------ Supplied information ------
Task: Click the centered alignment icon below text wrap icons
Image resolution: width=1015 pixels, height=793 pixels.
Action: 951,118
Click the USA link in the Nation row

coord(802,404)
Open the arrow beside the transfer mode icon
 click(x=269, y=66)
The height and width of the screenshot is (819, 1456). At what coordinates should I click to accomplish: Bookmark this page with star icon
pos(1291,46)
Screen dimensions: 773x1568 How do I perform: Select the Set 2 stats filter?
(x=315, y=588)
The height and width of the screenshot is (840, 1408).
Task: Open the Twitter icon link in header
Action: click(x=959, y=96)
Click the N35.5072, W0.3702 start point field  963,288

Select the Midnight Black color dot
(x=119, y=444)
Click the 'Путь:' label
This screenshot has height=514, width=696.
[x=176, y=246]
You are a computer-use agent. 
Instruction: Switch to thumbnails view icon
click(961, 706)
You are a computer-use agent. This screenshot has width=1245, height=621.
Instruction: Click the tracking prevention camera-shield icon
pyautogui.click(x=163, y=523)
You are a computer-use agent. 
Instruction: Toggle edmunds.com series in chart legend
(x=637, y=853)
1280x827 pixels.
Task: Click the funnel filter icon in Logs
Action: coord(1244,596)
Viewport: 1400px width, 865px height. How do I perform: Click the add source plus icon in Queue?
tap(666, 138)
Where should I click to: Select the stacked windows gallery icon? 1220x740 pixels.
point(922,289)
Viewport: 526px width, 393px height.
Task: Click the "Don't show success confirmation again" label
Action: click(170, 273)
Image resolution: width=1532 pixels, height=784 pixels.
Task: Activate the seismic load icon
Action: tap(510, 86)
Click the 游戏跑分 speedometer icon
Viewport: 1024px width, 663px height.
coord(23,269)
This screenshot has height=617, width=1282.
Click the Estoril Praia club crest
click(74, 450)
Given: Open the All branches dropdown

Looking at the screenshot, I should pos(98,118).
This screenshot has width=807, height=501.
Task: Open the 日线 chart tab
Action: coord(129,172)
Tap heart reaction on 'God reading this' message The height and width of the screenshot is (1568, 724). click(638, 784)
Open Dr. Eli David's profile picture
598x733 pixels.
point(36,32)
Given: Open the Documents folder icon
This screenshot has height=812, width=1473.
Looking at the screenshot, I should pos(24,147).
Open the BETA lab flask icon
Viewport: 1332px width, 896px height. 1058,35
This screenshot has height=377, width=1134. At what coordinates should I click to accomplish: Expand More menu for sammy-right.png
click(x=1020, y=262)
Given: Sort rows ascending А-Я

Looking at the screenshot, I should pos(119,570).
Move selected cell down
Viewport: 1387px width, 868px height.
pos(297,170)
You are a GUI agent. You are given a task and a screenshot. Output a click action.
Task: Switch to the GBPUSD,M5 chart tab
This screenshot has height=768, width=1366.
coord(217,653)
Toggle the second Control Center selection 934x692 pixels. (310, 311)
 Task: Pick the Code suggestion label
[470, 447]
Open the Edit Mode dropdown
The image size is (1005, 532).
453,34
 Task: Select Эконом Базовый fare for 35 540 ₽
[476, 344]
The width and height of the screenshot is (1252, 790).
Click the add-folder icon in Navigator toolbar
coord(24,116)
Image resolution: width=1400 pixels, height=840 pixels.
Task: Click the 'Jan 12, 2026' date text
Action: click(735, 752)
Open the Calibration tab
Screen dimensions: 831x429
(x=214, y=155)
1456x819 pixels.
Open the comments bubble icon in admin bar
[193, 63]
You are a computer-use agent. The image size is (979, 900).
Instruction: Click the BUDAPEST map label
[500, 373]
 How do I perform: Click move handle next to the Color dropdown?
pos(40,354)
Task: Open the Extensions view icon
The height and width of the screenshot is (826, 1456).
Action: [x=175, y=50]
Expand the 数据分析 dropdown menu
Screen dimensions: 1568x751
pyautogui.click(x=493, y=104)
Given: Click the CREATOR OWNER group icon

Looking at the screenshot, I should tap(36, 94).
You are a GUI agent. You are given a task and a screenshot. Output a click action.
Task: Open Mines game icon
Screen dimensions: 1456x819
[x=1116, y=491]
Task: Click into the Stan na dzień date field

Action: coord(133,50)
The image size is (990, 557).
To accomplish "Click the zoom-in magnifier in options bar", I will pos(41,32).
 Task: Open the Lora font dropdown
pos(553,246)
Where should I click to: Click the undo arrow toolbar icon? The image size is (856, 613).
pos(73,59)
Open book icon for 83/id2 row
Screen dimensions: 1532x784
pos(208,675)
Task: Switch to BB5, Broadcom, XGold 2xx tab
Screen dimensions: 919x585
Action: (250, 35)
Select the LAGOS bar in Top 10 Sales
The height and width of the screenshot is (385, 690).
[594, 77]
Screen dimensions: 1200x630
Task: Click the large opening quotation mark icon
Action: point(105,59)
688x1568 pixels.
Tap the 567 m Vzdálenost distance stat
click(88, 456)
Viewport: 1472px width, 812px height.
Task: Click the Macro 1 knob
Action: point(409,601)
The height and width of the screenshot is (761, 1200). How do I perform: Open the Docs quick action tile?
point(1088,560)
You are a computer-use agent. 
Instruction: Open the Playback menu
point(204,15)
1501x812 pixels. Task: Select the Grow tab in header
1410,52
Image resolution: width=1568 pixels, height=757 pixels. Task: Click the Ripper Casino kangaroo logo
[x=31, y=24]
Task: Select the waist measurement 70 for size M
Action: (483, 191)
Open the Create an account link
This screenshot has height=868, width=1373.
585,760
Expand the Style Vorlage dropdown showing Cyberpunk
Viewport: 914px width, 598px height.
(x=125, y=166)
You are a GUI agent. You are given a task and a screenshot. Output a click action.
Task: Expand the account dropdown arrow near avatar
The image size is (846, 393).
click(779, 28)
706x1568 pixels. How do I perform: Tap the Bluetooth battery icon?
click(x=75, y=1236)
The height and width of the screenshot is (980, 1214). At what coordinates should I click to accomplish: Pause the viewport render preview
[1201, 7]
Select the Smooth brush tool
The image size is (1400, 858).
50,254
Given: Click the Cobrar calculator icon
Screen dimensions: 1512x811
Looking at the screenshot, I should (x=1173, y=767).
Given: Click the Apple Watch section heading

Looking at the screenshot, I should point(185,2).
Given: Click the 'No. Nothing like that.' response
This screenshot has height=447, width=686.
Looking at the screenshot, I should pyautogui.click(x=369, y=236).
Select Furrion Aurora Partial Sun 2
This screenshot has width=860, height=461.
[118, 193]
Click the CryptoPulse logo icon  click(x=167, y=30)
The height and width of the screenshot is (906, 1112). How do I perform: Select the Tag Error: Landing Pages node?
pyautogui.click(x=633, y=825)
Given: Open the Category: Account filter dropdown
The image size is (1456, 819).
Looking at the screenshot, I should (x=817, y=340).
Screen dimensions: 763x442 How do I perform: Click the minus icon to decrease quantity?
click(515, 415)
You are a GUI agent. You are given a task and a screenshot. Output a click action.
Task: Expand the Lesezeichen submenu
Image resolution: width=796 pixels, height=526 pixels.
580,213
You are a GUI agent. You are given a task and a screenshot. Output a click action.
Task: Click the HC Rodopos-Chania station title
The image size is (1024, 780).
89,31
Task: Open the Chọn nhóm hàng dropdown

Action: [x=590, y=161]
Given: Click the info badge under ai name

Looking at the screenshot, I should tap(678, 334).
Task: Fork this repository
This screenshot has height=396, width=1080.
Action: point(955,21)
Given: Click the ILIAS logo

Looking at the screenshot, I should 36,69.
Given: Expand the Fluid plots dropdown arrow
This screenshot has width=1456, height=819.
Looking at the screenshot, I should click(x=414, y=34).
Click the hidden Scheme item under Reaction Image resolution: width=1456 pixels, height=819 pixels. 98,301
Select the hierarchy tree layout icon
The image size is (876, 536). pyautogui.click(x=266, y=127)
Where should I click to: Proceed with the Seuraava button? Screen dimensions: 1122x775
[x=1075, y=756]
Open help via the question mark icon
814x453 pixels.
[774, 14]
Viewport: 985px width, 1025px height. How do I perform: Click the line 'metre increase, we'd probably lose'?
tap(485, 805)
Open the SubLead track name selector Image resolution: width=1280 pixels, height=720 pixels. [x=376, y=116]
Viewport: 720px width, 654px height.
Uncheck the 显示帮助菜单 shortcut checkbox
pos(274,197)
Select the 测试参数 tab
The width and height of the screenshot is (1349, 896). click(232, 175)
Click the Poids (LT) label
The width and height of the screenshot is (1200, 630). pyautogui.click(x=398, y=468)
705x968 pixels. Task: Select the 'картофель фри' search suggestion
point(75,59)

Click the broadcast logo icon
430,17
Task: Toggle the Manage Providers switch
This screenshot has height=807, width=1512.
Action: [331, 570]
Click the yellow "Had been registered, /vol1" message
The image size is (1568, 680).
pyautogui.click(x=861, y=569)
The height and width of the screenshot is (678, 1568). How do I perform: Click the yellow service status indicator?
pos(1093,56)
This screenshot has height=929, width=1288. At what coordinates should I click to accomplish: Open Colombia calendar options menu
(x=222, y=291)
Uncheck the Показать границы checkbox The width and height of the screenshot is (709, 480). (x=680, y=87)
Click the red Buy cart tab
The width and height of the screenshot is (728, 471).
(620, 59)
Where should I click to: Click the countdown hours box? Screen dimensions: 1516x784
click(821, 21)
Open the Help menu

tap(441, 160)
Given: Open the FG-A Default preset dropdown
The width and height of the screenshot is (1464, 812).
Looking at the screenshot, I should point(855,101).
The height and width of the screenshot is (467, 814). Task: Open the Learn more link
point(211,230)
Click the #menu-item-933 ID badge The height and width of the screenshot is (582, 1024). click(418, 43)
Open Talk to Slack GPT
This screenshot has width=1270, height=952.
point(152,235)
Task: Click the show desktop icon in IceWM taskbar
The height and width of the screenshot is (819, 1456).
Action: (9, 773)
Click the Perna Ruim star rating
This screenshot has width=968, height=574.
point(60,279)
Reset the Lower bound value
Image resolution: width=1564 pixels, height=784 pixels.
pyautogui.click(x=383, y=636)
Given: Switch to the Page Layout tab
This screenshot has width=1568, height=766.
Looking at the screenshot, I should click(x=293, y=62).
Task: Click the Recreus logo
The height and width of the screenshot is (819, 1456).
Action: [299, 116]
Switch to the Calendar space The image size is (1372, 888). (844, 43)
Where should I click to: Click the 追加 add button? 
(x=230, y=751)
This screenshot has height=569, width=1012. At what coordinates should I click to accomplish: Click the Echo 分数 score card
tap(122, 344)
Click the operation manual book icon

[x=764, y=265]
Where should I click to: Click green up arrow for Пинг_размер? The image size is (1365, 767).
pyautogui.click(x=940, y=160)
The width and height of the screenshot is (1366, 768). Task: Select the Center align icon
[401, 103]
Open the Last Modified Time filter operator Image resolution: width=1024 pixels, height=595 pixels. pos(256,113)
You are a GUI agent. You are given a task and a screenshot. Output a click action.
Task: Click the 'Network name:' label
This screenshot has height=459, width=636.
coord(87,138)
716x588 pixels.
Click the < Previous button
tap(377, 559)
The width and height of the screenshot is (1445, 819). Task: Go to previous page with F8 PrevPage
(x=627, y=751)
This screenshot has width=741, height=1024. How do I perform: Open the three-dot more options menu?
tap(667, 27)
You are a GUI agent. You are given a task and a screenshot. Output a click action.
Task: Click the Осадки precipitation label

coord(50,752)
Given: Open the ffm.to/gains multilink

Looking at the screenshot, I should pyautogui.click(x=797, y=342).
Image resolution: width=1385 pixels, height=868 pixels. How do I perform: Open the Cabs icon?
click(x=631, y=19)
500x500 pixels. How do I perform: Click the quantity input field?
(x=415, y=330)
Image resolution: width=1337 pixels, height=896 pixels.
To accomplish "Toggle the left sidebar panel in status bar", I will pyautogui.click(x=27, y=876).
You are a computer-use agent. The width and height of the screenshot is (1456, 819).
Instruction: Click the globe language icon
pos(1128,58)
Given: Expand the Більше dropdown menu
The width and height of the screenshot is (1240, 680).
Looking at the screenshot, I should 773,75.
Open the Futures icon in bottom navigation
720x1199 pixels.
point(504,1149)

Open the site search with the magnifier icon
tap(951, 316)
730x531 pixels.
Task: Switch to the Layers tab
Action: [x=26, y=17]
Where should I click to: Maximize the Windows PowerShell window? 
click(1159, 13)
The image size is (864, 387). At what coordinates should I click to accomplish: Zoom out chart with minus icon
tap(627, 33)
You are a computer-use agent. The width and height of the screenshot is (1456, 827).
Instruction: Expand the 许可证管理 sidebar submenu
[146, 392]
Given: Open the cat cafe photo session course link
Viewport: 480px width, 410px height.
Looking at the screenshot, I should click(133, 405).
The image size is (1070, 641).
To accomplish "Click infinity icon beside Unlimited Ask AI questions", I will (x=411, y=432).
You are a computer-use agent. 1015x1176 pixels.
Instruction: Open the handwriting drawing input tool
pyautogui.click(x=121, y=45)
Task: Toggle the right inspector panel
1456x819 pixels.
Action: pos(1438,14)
------
**What is being asked:** Copy the records above without any change, from the start through the line that contains "pos(1291,46)".

**Completed exercise:**
Task: Click the centered alignment icon below text wrap icons
Image resolution: width=1015 pixels, height=793 pixels.
Action: 951,118
Click the USA link in the Nation row

coord(802,404)
Open the arrow beside the transfer mode icon
 click(x=269, y=66)
The height and width of the screenshot is (819, 1456). At what coordinates should I click to accomplish: Bookmark this page with star icon
pos(1291,46)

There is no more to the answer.